The word "computer" marks the lines to find; copy every such line from the data below.

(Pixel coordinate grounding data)

= = = = = = =

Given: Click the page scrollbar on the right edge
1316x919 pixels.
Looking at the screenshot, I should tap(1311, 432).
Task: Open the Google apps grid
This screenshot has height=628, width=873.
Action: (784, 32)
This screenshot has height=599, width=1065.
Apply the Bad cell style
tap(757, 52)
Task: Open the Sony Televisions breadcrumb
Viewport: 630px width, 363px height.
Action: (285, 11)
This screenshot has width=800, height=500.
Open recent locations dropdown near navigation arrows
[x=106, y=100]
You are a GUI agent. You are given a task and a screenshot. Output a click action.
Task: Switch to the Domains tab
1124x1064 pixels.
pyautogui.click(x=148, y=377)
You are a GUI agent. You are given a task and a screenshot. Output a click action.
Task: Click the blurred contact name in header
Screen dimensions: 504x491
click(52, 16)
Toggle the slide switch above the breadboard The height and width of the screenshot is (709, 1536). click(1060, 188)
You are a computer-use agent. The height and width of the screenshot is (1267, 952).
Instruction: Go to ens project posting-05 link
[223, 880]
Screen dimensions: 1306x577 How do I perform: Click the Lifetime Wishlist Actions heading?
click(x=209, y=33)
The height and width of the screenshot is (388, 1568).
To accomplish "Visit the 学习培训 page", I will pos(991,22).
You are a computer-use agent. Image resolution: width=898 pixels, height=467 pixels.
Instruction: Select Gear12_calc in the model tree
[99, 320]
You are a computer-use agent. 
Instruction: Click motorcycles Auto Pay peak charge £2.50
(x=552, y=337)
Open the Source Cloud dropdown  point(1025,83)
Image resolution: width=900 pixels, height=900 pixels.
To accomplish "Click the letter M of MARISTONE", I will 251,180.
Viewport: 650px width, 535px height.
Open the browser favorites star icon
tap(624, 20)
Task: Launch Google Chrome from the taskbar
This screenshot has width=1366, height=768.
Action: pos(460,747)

= = = = = = =

Task solution:
You are a computer-use agent. The height and width of the screenshot is (1267, 952).
You are a computer-use agent. Image resolution: width=898 pixels, height=467 pixels.
You are a computer-use agent. 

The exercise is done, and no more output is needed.